Un peu plus tard, Issouf, qui au départ, était débordé de travail, est désormais disposé à laisser un mot. Il déclare que les journalistes aussi ont leur partition à jouer. « La situation, même si on ne vous dit pas, vous ne voyez pas qu’elle est difficile ? Dori à côté ici même, les petits villages ne peuvent plus venir nous vendre les moutons. D’ailleurs les petits 5000 F CFA qu’on recherche, c’est devenu difficile à trouver », avance-t-il tout en ajoutant : « Voilà pourquoi je ne voulais pas vous répondre au début ». 

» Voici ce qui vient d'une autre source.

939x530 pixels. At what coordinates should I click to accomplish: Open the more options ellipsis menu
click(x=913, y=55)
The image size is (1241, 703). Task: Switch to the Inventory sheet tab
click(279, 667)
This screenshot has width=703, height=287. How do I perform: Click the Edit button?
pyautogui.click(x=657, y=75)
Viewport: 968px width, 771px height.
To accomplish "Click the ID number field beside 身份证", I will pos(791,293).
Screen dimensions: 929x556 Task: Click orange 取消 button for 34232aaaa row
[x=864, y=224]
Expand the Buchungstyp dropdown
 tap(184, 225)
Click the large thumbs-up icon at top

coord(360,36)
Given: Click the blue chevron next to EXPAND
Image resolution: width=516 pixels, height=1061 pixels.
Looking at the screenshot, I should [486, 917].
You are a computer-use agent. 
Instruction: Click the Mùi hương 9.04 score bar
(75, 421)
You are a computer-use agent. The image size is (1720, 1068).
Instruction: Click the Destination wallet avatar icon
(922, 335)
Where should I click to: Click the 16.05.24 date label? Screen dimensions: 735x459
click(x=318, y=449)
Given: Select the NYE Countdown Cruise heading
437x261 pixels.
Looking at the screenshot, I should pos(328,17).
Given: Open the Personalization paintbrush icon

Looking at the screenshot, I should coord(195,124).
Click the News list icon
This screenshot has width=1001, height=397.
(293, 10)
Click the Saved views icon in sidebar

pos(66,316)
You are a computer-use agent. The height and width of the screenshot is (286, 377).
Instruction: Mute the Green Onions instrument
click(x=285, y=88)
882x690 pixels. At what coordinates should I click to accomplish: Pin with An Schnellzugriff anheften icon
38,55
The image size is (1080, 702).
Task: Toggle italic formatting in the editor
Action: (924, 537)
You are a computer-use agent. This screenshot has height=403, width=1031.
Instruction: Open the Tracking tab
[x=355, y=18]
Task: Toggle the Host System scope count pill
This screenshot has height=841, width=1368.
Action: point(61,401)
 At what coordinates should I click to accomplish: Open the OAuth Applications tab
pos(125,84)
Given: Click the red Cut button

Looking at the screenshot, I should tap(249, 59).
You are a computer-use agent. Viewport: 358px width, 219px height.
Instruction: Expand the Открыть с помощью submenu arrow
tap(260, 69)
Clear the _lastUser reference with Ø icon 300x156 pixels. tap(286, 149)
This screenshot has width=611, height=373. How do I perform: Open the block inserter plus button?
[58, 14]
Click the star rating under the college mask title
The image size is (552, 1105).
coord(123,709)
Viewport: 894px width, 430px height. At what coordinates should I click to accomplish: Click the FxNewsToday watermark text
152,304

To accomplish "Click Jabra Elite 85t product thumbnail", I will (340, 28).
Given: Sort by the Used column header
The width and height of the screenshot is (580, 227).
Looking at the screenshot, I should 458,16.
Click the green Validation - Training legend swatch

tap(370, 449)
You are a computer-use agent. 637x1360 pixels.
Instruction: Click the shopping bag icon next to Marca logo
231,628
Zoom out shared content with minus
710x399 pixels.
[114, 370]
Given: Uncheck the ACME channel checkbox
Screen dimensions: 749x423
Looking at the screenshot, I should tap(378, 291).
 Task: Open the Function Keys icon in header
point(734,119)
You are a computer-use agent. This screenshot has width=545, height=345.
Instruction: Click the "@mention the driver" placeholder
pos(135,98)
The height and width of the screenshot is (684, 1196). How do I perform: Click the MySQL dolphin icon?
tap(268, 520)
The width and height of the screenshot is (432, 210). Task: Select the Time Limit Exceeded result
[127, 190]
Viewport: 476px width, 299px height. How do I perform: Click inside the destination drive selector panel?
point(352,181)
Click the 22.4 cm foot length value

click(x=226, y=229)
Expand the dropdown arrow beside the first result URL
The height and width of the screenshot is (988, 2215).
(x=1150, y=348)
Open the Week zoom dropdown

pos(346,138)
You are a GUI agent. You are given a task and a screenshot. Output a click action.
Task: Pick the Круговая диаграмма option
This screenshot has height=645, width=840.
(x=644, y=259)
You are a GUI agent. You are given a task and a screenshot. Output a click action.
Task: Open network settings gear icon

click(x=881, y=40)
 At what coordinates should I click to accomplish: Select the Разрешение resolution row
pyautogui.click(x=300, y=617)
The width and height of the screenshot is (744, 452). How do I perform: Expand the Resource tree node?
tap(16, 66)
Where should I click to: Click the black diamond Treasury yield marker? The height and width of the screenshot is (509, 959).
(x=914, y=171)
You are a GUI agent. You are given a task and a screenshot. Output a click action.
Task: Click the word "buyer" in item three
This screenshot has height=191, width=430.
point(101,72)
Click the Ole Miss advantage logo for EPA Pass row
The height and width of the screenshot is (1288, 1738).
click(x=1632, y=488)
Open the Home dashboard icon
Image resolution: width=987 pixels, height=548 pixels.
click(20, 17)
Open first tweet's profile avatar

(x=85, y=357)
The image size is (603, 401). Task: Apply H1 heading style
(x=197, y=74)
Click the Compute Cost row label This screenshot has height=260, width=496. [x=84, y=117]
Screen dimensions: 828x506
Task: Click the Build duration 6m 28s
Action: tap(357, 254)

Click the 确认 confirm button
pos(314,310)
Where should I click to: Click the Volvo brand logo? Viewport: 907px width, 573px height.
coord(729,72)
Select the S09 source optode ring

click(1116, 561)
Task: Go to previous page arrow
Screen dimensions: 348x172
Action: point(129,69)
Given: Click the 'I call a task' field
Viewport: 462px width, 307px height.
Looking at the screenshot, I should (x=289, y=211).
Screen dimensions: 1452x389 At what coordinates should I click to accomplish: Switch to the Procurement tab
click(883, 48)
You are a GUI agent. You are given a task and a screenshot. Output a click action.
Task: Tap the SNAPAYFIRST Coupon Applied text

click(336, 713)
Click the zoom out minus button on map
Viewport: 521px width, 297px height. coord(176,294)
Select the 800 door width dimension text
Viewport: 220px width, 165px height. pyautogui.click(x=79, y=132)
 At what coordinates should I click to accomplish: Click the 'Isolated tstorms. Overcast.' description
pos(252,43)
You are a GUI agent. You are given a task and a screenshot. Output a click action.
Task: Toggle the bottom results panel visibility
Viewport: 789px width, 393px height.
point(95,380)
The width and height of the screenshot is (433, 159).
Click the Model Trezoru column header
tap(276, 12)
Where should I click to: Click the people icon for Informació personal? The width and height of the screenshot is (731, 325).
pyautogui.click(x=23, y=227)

Avant de rejoindre le parking, un autre vendeur qui ne voulait également pas se prêter à nos questions nous lance d’un ton désespéré  : « S’il vous plaît, ne dites pas aux gens que les moutons sont chers, car ce n’est pas de notre faute, les circuits sont fermés. Appelez plutôt les gens à venir payer nos animaux, on va tout faire pour trouver un consensus »… 

En rappel, le Nord du Burkina Faso est pourvoyeur de bétails, mais à cause des attaques récurrentes, la zone est devenue presque inaccessible. Les convois d’animaux venant de cette région sont de plus en plus rares. Le bétail étant devenu, lui-même, la cible des groupes armés non étatiques.